Restoration, Removal and Environmental Liabilities - The Company is subject to extensive federal, state and local environmental laws and regulations.  These laws regulate the discharge of materials into the environment and may require the Company to remove or mitigate the environmental effects of the disposal or release of natural gas substances at various sites.  Environmental expenditures are expensed or capitalized depending on their future economic benefit.  Expenditures that relate to an existing condition caused by past operations and that have no future economic benefit are expensed. Liabilities for expenditures of a noncapital nature are recorded when environmental assessments and/or remediation is probable, and the costs can be reasonably estimated. Such liabilities are generally undiscounted unless the timing of cash payments for the liability or component is fixed or reliably determinable.
 
The Company accounts for asset retirement obligations in accordance with SFAS No. 143, “Accounting for Asset Retirement Obligations” (now ASC Topic 410). ASC Topic 410 addresses accounting and reporting for obligations associated with the retirement of tangible long-lived assets and the associated asset retirement costs.  ASC Topic 410 requires that the fair value of a liability for an asset’s retirement obligation be recorded in the period in which it is incurred and the corresponding  cost capitalized by increasing the carrying amount of the related long-lived asset.  The liability is accreted to its then present value each period, and the capitalized cost is depreciated over the useful life of the related asset.  The Company will include estimated future costs of abandonment and dismantlement in the full cost amortization base and amortize these costs as a component of our depletion expense in the accompanying financial statements.

* _Set tasks_
1. In the listing below, copy word for word the lines from the one containing "You are a computer-use" up to and including the one containing "Action: click(x=432, y=12)".
2. Pick up the passage on environmental liabilities and asset retirement obligations after its last sentence and keep writing.

* _Input for this task_

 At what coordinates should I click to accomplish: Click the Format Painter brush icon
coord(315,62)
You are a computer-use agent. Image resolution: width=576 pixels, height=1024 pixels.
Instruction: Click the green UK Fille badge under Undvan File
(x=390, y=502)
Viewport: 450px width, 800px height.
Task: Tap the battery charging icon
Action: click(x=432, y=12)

...

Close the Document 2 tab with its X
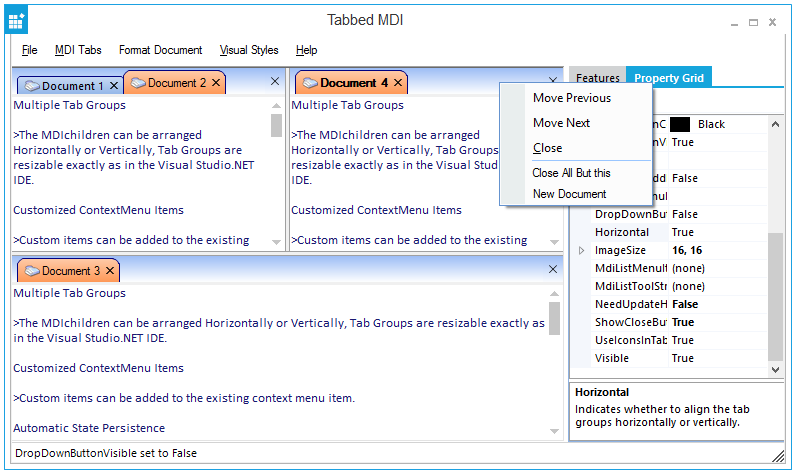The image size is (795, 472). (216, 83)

* _Results of the tasks_
1.
You are a computer-use agent. Image resolution: width=576 pixels, height=1024 pixels.
Instruction: Click the green UK Fille badge under Undvan File
(x=390, y=502)
Viewport: 450px width, 800px height.
Task: Tap the battery charging icon
Action: click(x=432, y=12)

2.
 
Business segment reporting -, The Company manages its operations in one business segment, the Resources, Logistic Development, Development and Mineral business.
 
Effect of Recent Accounting Pronouncements  
 
In December 2010, the FASB (Financial Accounting Standards Board) issued Accounting Standards Update 2010-29 (ASU 2010-29), Business Combinations (Topic 805) – Disclosure of Supplementary Pro Forma Information for Business Combinations. This Accounting Standards Update requires a public entity to disclose pro forma information for business combinations that occurred in the current reporting period. The disclosures include pro forma revenue and earnings of the combined entity for the current reporting period as though the acquisition date for all business combinations that occurred during the year had been as of the beginning of the annual reporting period. If comparative financial statements are presented, the pro forma revenue and earnings of the combined entity for the comparable prior reporting period should be reported as though the acquisition date for all business combinations that occurred during the current year had been as of the beginning of the comparable prior annual reporting period. The amendments in this Update affect any public entity as defined by Topic 805 that enters into business combinations that are material on an individual or aggregate basis. The amendments in this Update are effective prospectively for business combinations for which the acquisition date is on or after the beginning of the first annual reporting period beginning on or after December 15, 2010.  Early adoption is permitted. The Company does not expect the provisions of ASU 2010-29 to have a material effect on its financial position, results of operations or cash flows.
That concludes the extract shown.